O excesso de trabalho, por exemplo, é “um fator transversal” que se reflete em “ter demasiadas coisas para fazer num curto espaço de tempo e muitas vezes sem ser no horário estabelecido.” Sobretudo “para quem está nos quadros das empresas”, o telemóvel está sempre disponível, os emails respondem-se a qualquer hora e dia e, assim, a vida laboral mergulha na esfera íntima.

Sobre o impacto do salário, a psicóloga adianta que, há já muitos anos, conclui-se que “não é uma dimensão motivadora para as pessoas”. Ou seja, o valor do vencimento, mesmo que elevado, não será capaz de tornar mais positiva uma pessoa que se sente infeliz na sua profissão: "O facto de eu ganhar bem, não chega para eu estar feliz com o meu emprego.”

“Mas, obviamente, que é preciso haver um determinado nível”, ressalva. “Se as pessoas têm de trabalhar muito para ter o dinheiro mínimo para sobreviver, então a ausência aqui é um problema. Quando é muito baixo, o vencimento pode trazer infelicidade, porque traz insegurança, instabilidade e é capaz de tirar horas de sono.” A equidade também poderá causar transtornos, uma vez que com “diferenças salariais as pessoas sentem-se injustiçadas e insatisfeitas.”

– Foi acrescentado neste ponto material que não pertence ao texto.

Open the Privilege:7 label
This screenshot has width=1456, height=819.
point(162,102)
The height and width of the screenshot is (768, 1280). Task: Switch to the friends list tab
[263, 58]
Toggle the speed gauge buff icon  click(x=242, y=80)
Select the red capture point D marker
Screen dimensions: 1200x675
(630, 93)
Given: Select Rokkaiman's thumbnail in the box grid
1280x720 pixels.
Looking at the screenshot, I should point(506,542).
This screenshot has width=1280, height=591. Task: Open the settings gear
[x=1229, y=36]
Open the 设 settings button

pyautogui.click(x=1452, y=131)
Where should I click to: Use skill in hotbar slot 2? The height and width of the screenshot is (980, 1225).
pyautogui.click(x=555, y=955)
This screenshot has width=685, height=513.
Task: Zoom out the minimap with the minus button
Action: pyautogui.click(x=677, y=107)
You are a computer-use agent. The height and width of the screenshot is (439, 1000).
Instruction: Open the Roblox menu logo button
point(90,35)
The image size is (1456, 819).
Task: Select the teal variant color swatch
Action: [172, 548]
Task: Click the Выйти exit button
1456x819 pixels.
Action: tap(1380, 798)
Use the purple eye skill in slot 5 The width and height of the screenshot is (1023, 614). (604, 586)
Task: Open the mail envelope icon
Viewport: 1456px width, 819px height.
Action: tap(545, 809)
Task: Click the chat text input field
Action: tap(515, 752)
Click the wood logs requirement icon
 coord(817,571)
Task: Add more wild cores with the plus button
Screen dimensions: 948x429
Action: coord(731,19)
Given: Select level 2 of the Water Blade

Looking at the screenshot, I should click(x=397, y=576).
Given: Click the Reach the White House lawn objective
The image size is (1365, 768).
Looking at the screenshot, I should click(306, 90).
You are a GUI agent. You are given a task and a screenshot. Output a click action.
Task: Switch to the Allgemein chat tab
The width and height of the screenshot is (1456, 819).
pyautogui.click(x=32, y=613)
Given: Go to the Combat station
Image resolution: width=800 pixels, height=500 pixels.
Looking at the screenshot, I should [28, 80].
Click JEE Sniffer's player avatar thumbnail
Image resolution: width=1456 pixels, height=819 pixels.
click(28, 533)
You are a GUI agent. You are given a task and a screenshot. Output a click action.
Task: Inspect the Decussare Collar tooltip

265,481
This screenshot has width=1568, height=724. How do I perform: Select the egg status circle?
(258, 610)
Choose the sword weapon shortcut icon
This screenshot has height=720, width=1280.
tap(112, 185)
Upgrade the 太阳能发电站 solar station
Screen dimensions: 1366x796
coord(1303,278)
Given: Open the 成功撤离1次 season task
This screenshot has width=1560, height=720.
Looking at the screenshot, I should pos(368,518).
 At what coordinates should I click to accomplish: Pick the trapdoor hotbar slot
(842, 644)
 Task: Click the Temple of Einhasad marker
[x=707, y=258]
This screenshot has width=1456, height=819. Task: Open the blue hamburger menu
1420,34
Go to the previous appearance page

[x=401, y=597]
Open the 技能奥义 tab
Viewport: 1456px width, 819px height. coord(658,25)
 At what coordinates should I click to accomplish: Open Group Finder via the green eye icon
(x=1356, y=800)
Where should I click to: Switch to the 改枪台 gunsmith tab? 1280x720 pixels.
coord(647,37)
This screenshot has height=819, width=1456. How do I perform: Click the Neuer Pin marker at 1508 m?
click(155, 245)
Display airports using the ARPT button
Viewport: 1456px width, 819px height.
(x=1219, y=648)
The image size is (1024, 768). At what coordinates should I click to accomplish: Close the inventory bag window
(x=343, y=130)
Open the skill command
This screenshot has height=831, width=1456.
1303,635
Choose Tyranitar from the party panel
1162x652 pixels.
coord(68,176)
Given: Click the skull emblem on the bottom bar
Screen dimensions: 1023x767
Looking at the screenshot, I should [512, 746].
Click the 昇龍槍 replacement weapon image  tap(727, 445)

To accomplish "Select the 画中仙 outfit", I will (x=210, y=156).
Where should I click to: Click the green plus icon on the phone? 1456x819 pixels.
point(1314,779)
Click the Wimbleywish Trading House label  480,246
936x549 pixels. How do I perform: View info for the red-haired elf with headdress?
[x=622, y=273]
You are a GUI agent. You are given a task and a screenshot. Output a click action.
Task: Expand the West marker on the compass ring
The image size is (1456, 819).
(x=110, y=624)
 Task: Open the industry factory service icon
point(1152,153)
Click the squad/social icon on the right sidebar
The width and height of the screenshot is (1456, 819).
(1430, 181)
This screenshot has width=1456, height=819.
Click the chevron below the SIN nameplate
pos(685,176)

São muitos os aspetos capazes de levar à insatisfação profissional. Por isso é que, segundo Maria José Chambel, as organizações, no conjunto dos seus profissionais, devem fazer um diagnóstico dos riscos psico-sociais, de forma a identificar “os fatores que podem perturbar o normal funcionamento e saúde de determinada função.”

O emprego não deve ser um problema, mas sim um aspeto positivo da vida, que confira a tal dignidade e estabilidade. As empresas devem perceber que ter funcionários saudáveis e felizes é benéfico para ambas as partes: “As pessoas são mais produtivas se estiverem mais contentes e socialmente integradas.”

A liderança é outro aspeto crucial, “muito importante nas organizações, na nossa vida e na gestão do trabalho.” É necessária formação específica, que dê ferramentas de gestão de equipa e noções do comportamento humano. Mas é comum isto não acontecer. E disto podem muito bem surgir "maus chefes, que assumem cargos pela competência técnica e que não percebem nada de liderança", diz.

"Um bom líder tem de compreender como é que o ser humano funciona globalmente e tem de entender como é que devemos agir uns com os outros.” Partindo dos pressupostos errados, vai ser controlador e o ambiente poderá tornar-se “infernal”.

Há chefes que partem do princípio que obrigar é o que está certo e que têm de ser autoritários e controladores porque de outra forma a coisa não funciona. Acham que o ser humano é preguiçoso e que, se pudesse, não trabalhava. Liderar com base nestas ideias e em atitudes que assentam na disseminação do medo é criar mau ambiente e insatisfação no trabalho.

*texto originalmente publicado em 2018 e adaptado em 2022.